▶ **BRIEF**
Please return the listing lines from the line containing "Task: Click the Firefox library icon" through the line containing "will (402, 537).", both included, reproducing them exactly and giving nothing else.
** start GIVEN DATA **
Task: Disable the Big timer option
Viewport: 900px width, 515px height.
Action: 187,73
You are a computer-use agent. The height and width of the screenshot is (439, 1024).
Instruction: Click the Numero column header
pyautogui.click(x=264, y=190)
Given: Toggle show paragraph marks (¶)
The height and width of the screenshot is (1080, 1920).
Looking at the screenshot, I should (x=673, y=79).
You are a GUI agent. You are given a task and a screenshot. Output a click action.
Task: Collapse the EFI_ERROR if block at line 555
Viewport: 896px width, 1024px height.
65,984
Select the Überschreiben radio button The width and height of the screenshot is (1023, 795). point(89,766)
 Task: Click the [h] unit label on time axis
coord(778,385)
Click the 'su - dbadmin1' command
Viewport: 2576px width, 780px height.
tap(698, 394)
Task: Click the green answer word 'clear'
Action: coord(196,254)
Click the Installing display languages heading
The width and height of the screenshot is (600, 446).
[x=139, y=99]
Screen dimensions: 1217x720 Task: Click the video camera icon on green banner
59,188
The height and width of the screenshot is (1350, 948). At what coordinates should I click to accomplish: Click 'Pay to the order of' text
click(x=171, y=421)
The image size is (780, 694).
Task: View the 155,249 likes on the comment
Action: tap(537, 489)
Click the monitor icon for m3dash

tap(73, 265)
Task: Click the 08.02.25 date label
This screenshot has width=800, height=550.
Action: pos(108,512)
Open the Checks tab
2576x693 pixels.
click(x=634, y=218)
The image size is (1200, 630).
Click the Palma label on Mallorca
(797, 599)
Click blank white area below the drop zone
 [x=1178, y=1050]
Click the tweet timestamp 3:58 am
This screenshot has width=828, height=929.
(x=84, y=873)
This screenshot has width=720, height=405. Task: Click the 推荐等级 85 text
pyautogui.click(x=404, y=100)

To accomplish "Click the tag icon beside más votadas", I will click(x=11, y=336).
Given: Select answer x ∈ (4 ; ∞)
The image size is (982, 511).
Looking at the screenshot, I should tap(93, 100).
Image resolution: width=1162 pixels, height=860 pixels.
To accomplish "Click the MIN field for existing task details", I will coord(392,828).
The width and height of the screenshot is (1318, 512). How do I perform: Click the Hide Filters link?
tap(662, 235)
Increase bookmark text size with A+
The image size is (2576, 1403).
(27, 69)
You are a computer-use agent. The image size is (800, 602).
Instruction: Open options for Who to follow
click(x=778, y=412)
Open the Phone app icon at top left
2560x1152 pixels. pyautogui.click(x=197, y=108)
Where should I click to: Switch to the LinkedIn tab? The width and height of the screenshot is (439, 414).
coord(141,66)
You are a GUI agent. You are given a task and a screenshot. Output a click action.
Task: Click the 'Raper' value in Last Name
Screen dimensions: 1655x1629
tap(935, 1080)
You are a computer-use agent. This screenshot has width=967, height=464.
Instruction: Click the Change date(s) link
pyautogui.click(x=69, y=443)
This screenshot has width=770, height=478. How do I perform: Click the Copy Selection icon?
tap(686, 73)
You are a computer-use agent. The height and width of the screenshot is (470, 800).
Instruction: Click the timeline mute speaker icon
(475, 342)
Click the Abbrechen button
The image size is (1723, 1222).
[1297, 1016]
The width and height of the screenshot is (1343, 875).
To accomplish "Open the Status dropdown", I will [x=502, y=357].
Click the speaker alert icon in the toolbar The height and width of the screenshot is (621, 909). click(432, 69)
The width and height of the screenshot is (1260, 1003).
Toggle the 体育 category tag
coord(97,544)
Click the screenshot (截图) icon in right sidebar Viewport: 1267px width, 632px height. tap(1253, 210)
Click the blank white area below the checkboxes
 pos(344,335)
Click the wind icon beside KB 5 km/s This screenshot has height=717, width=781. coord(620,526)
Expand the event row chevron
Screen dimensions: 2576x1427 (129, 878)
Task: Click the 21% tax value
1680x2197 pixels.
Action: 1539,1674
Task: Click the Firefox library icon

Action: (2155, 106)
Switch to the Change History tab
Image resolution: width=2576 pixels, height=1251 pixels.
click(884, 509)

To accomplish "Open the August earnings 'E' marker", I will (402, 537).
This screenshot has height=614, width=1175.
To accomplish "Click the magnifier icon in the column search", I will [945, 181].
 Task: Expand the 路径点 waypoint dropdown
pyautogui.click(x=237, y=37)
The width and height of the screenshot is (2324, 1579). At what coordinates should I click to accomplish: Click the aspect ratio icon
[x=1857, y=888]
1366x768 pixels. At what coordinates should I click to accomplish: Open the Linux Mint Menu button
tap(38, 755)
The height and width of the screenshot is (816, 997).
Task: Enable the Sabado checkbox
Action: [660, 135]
** end GIVEN DATA **
▶ **COMPLETE RESPONSE**
Task: Click the Firefox library icon

Action: (2155, 106)
Switch to the Change History tab
Image resolution: width=2576 pixels, height=1251 pixels.
click(884, 509)

To accomplish "Open the August earnings 'E' marker", I will (402, 537).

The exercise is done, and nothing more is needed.